- [EXERCISE GOAL] Write out the items again, changing every "GUI agent" to "desktop agent" and leaving everything else untouched.

━━━━━ DATASET ROWS

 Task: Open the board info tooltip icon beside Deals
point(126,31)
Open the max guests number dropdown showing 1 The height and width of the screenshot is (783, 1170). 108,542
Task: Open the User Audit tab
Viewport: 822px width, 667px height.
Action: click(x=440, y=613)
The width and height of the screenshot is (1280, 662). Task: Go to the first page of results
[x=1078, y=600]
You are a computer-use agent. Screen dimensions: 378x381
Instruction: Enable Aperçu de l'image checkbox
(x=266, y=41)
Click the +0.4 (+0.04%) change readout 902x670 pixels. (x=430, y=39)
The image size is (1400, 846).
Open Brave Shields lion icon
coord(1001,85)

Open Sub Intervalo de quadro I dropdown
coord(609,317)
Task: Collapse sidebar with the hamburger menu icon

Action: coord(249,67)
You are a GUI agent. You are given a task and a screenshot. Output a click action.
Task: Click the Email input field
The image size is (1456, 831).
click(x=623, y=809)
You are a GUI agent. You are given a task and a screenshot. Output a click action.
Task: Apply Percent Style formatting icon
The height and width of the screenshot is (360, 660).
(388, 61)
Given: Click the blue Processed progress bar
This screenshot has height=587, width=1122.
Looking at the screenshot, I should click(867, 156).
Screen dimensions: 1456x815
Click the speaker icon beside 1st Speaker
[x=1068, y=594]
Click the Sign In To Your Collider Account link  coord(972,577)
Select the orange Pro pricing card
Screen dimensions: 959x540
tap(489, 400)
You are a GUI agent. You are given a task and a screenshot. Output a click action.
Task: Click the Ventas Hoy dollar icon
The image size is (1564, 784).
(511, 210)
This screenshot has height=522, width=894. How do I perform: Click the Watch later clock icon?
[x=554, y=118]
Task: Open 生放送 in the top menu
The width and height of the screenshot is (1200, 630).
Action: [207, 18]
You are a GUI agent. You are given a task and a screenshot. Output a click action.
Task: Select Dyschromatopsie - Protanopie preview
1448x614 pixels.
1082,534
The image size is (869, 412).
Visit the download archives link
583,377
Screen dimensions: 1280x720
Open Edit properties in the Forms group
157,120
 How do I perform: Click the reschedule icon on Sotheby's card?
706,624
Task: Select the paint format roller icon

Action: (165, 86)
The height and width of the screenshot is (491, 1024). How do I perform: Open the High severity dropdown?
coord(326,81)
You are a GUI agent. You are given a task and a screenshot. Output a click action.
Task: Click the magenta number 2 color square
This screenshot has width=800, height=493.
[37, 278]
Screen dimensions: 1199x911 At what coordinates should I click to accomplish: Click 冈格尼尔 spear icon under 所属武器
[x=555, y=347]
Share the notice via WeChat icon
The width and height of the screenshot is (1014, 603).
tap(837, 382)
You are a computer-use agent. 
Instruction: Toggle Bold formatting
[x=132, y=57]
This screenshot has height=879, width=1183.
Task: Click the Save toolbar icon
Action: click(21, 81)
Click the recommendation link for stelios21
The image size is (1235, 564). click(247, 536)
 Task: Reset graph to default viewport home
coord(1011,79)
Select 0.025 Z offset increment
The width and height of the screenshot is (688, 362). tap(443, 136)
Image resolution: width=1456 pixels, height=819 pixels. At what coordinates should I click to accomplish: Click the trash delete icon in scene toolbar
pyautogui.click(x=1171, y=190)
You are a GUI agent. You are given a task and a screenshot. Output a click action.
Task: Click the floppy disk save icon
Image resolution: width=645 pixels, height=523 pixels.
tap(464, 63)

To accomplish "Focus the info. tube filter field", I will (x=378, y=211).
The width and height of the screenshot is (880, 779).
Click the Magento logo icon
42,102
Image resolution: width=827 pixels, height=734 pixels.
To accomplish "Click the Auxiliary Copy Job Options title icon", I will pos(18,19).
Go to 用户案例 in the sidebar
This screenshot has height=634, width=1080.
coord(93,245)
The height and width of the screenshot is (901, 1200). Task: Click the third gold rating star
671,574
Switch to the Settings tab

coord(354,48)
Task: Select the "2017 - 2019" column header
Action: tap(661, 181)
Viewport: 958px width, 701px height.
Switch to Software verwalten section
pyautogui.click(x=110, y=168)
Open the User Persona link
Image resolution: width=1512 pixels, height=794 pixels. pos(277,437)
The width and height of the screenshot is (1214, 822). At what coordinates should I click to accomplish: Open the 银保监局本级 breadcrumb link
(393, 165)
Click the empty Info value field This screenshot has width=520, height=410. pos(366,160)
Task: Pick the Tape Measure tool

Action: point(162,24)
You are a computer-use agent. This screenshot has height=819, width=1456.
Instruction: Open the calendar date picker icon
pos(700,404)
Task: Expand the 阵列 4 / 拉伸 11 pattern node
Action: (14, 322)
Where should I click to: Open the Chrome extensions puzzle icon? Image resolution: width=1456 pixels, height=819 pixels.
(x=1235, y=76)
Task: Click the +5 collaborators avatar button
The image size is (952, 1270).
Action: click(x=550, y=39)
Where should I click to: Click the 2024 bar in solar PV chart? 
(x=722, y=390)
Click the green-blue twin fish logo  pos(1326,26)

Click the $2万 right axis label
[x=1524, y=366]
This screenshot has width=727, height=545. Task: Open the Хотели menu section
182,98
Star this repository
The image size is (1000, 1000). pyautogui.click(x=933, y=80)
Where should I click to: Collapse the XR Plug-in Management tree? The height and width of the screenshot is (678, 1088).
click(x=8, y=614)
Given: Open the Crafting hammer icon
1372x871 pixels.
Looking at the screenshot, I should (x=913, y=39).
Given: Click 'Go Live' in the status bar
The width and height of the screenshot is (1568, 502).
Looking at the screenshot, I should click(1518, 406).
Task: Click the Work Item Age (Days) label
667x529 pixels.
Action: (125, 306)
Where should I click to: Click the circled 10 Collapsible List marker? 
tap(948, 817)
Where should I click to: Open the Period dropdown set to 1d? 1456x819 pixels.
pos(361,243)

━━━━━━━━━━

- [REPLY TO THE EXERCISE]
 Task: Open the board info tooltip icon beside Deals
point(126,31)
Open the max guests number dropdown showing 1 The height and width of the screenshot is (783, 1170). 108,542
Task: Open the User Audit tab
Viewport: 822px width, 667px height.
Action: click(x=440, y=613)
The width and height of the screenshot is (1280, 662). Task: Go to the first page of results
[x=1078, y=600]
You are a computer-use agent. Screen dimensions: 378x381
Instruction: Enable Aperçu de l'image checkbox
(x=266, y=41)
Click the +0.4 (+0.04%) change readout 902x670 pixels. (x=430, y=39)
The image size is (1400, 846).
Open Brave Shields lion icon
coord(1001,85)

Open Sub Intervalo de quadro I dropdown
coord(609,317)
Task: Collapse sidebar with the hamburger menu icon

Action: coord(249,67)
You are a desktop agent. You are given a task and a screenshot. Output a click action.
Task: Click the Email input field
The image size is (1456, 831).
click(x=623, y=809)
You are a desktop agent. You are given a task and a screenshot. Output a click action.
Task: Apply Percent Style formatting icon
The height and width of the screenshot is (360, 660).
(388, 61)
Given: Click the blue Processed progress bar
This screenshot has height=587, width=1122.
Looking at the screenshot, I should click(867, 156).
Screen dimensions: 1456x815
Click the speaker icon beside 1st Speaker
[x=1068, y=594]
Click the Sign In To Your Collider Account link  coord(972,577)
Select the orange Pro pricing card
Screen dimensions: 959x540
tap(489, 400)
You are a desktop agent. You are given a task and a screenshot. Output a click action.
Task: Click the Ventas Hoy dollar icon
The image size is (1564, 784).
(511, 210)
This screenshot has height=522, width=894. How do I perform: Click the Watch later clock icon?
[x=554, y=118]
Task: Open 生放送 in the top menu
The width and height of the screenshot is (1200, 630).
Action: [207, 18]
You are a desktop agent. You are given a task and a screenshot. Output a click action.
Task: Select Dyschromatopsie - Protanopie preview
1448x614 pixels.
1082,534
The image size is (869, 412).
Visit the download archives link
583,377
Screen dimensions: 1280x720
Open Edit properties in the Forms group
157,120
 How do I perform: Click the reschedule icon on Sotheby's card?
706,624
Task: Select the paint format roller icon

Action: (165, 86)
The height and width of the screenshot is (491, 1024). How do I perform: Open the High severity dropdown?
coord(326,81)
You are a desktop agent. You are given a task and a screenshot. Output a click action.
Task: Click the magenta number 2 color square
This screenshot has width=800, height=493.
[37, 278]
Screen dimensions: 1199x911 At what coordinates should I click to accomplish: Click 冈格尼尔 spear icon under 所属武器
[x=555, y=347]
Share the notice via WeChat icon
The width and height of the screenshot is (1014, 603).
tap(837, 382)
You are a computer-use agent. 
Instruction: Toggle Bold formatting
[x=132, y=57]
This screenshot has height=879, width=1183.
Task: Click the Save toolbar icon
Action: click(21, 81)
Click the recommendation link for stelios21
The image size is (1235, 564). click(247, 536)
 Task: Reset graph to default viewport home
coord(1011,79)
Select 0.025 Z offset increment
The width and height of the screenshot is (688, 362). tap(443, 136)
Image resolution: width=1456 pixels, height=819 pixels. At what coordinates should I click to accomplish: Click the trash delete icon in scene toolbar
pyautogui.click(x=1171, y=190)
You are a desktop agent. You are given a task and a screenshot. Output a click action.
Task: Click the floppy disk save icon
Image resolution: width=645 pixels, height=523 pixels.
tap(464, 63)

To accomplish "Focus the info. tube filter field", I will (x=378, y=211).
The width and height of the screenshot is (880, 779).
Click the Magento logo icon
42,102
Image resolution: width=827 pixels, height=734 pixels.
To accomplish "Click the Auxiliary Copy Job Options title icon", I will pos(18,19).
Go to 用户案例 in the sidebar
This screenshot has height=634, width=1080.
coord(93,245)
The height and width of the screenshot is (901, 1200). Task: Click the third gold rating star
671,574
Switch to the Settings tab

coord(354,48)
Task: Select the "2017 - 2019" column header
Action: tap(661, 181)
Viewport: 958px width, 701px height.
Switch to Software verwalten section
pyautogui.click(x=110, y=168)
Open the User Persona link
Image resolution: width=1512 pixels, height=794 pixels. pos(277,437)
The width and height of the screenshot is (1214, 822). At what coordinates should I click to accomplish: Open the 银保监局本级 breadcrumb link
(393, 165)
Click the empty Info value field This screenshot has width=520, height=410. pos(366,160)
Task: Pick the Tape Measure tool

Action: point(162,24)
You are a computer-use agent. This screenshot has height=819, width=1456.
Instruction: Open the calendar date picker icon
pos(700,404)
Task: Expand the 阵列 4 / 拉伸 11 pattern node
Action: (14, 322)
Where should I click to: Open the Chrome extensions puzzle icon? Image resolution: width=1456 pixels, height=819 pixels.
(x=1235, y=76)
Task: Click the +5 collaborators avatar button
The image size is (952, 1270).
Action: click(x=550, y=39)
Where should I click to: Click the 2024 bar in solar PV chart? 
(x=722, y=390)
Click the green-blue twin fish logo  pos(1326,26)

Click the $2万 right axis label
[x=1524, y=366]
This screenshot has width=727, height=545. Task: Open the Хотели menu section
182,98
Star this repository
The image size is (1000, 1000). pyautogui.click(x=933, y=80)
Where should I click to: Collapse the XR Plug-in Management tree? The height and width of the screenshot is (678, 1088).
click(x=8, y=614)
Given: Open the Crafting hammer icon
1372x871 pixels.
Looking at the screenshot, I should (x=913, y=39).
Given: Click 'Go Live' in the status bar
The width and height of the screenshot is (1568, 502).
Looking at the screenshot, I should click(1518, 406).
Task: Click the Work Item Age (Days) label
667x529 pixels.
Action: (125, 306)
Where should I click to: Click the circled 10 Collapsible List marker? 
tap(948, 817)
Where should I click to: Open the Period dropdown set to 1d? 1456x819 pixels.
pos(361,243)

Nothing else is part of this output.